MultiMedia eXtensions

MMX — An Overview

MMX was the first set of SIMD extensions applied to Intel's 80x86 instruction set. It was introduced in 1997. MMX introduces a number of new instructions that operate on single 64-bit quantities, 2 32-bit quantities, 4 16-bit quantities, or 8 8-bit quantities all at once. It uses the same register space as the FPU, so one cannot use MMX and floating point operations at the same time. It provides the programmer with 8 general-purpose registers, all 64 bits wide (MM0 - MM7). With the exception of emms, movd, and movq, all MMX instructions start with the letter 'p'.

Sometimes, MMX is referred to as Matrix Math eXtensions.

MMX — The Registers

As mentioned above, MMX provides the programmer with 8 64-bit general purpose registers. These registers, called MM0 - MM7, can be used in a number of ways. They can be used as single 64-bit quantities, dual 32-bit quantities, 4 16-bit quantites, or 8 8-bit quantites. When any action is taken on an MMX register, it is applied to all the elements of the register at the same time. This allows software to operate up to 8 times faster (though in real life this never happens).

MMX Registers in FPU's Register Space
Register 79 - 64
63 - 0
ST0
xx
MM0
ST1
xx
MM1
ST2
xx
MM2
ST3
xx
MM3
ST4
xx
MM4
ST5
xx
MM5
ST6
xx
MM6
ST7
xx
MM7


Notice how the top 16 bits of each 80-bit FPU register are unused in MMX mode.

The many flavors of MMX Registers
Register
Description
630
A Single 64-bit Quadword
6332 310
2 32-bit Doublewords
6348 4732 3116 150
4 16-bit Words
6356 5548 4740 3932 3124 2316 158 70
8 8-bit Bytes

MMX — State Management

Since MMX and FPU registers occupy the same space it becomes a problem when you try to use floating point code and MMX code at the same time. When the CPU is in MMX mode, it sets the unused fpu bits to invalid values, which will cause any floating point instructions to behave strangely. Entering MMX mode is fairly simple; just execute an MMX instruction. Exiting MMX isn't as simple. We use the emms instruction to perform this.

	emms
emms takes no arguments, and can be executed at any time. It restores the fpu so it can operate normally. All MMX code should call emms when it is finished if floating point code is going to be running afterwards. emms stands for Empty MMX State.

MMX — Data Movement

MMX gives us a few new mov instructions to facilitate getting data into and out of MMX registers. These new instructions are movd and movq.

movd (MOVe Doubleword) can move either a 32-bit register or memory location into or out of the bottom 32 bits of an MMX register. When data moves in, the top 32 bits of the MMX register are set to zero.

movq (MOVe Quadword) moves 64-bit quantites between memory and an MMX register or between two MMX register.

MMX — Boolean Logic

MMX is integer-only, so it makes sense for it to offer normal boolean logic operations. These are fairly easy to grasp.
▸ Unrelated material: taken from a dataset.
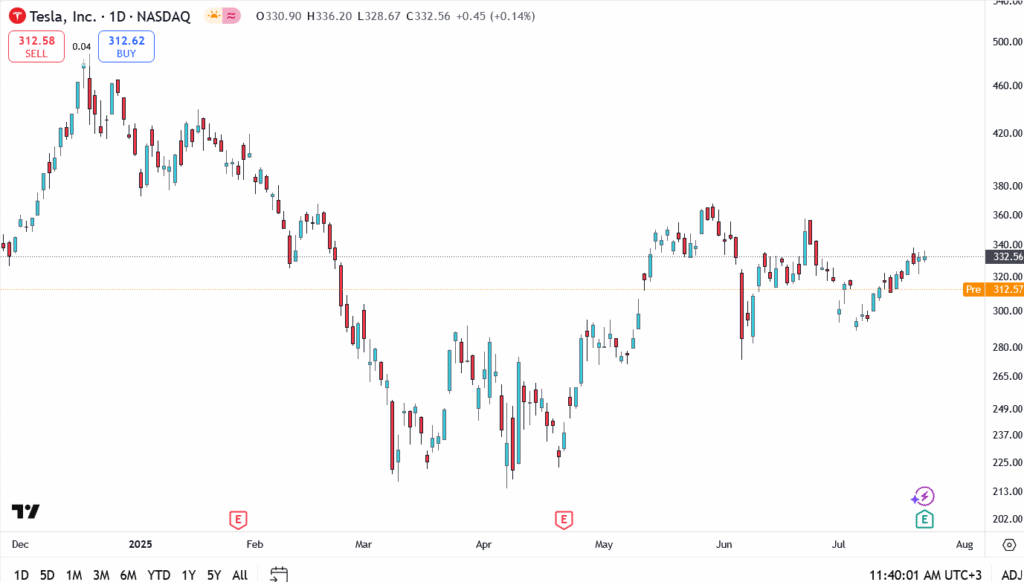Click the purple lightning latest-updates icon

[922, 496]
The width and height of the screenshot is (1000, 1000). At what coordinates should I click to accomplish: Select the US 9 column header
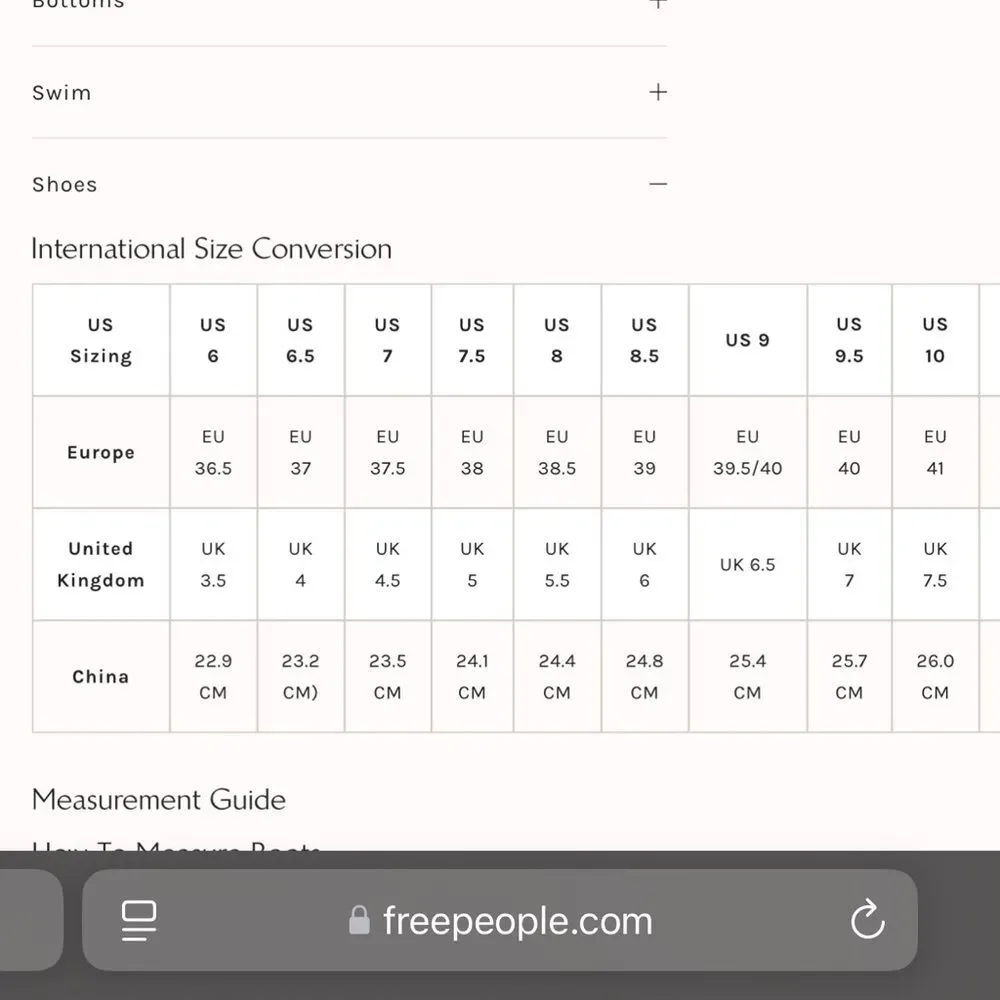747,340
pxor can exclusive-or (XOR) any two MMX registers, an MMX register and memory, or an MMX register and a constant.

por can bitwise-or (OR) any two MMX registers, an MMX register and memory, or an MMX register and a constant.

pand can bitwise-and (AND) any two MMX registers, an MMX register and memory, or an MMX register and a constant.

pandn can bitwise-not-and (NAND) any two MMX registers, an MMX register and memory, or an MMX register and a constant.

These instructions operate the same regardless of how the data is arranged in the register (whether it's a 64-bit value or 8 8-bit values). That's the nature of boolean logic, after all.

There are also a number of shift operations available in MMX.

psllw shifts a specified register left a certain number of bits, operating on words (16 bits).

pslld shifts a specified register left a certain number of bits, operating on doublewords (32 bits).

psllq shifts a specified register left a certain number of bits, operating on a quadwords (64 bits).

psrlw shifts a specified register right a certain number of bits, operating on words (16 bits). This is a logical shift, not arithmetic.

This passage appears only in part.